Pansies are such a great early spring plant. They're colorful, cheery, and even delicate-looking. Yet they're also extremely cold-tolerant and hardy. Plus, there are so many types and colors to choose from- you could do all one color; a mix of bright hues; all purple and white combinations, etc. This spring, I decided to go with bright mix of the solid color type (no "faces" or second shade in the middle)
You'll want to wait until danger of frost is over and night time temps are over 40 at night.They'll be happiest in full/partial sun with the soil kept moist. Frequent dead-heading will keep them from getting too leggy.

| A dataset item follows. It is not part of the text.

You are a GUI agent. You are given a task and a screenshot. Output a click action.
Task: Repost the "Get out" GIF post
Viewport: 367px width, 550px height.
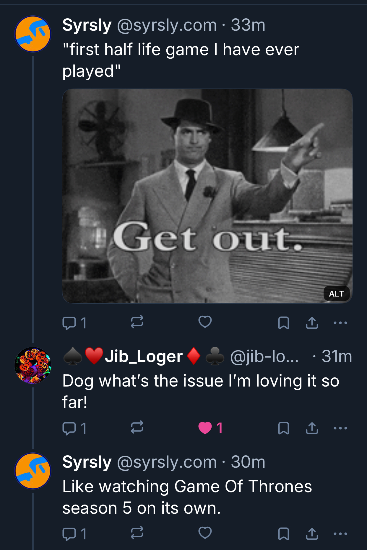tap(137, 322)
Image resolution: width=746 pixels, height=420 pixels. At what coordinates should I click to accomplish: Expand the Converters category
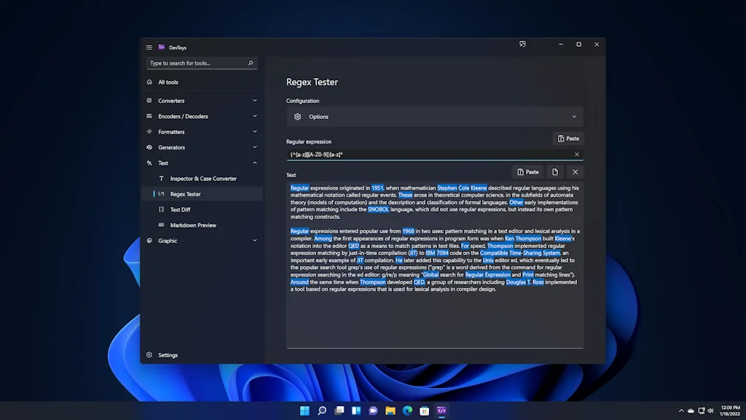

Pansies were popular in the 1800's as a symbol of secret courting or separated lovers. Like roses, the color of the pansy had significance. (Red/Violet=passion, Yellow=happiness, blue=trustworthy, orange=nice booty). [ed: just checking if anyone is reading this drivel]
Pansies are also edible. They contain salicylic acid, the same ingredient used in aspirin for headaches, and saponins, which have expectorant and anti-inflammatory qualities. Just don't eat pansies from the nursery, the pesticides will probably outweigh the benefits. Fine foods stores carry organic pansies used for cooking, or you could grow your own organically.
A pansy window box or container is the perfect way to start off your spring gardening (and drinking).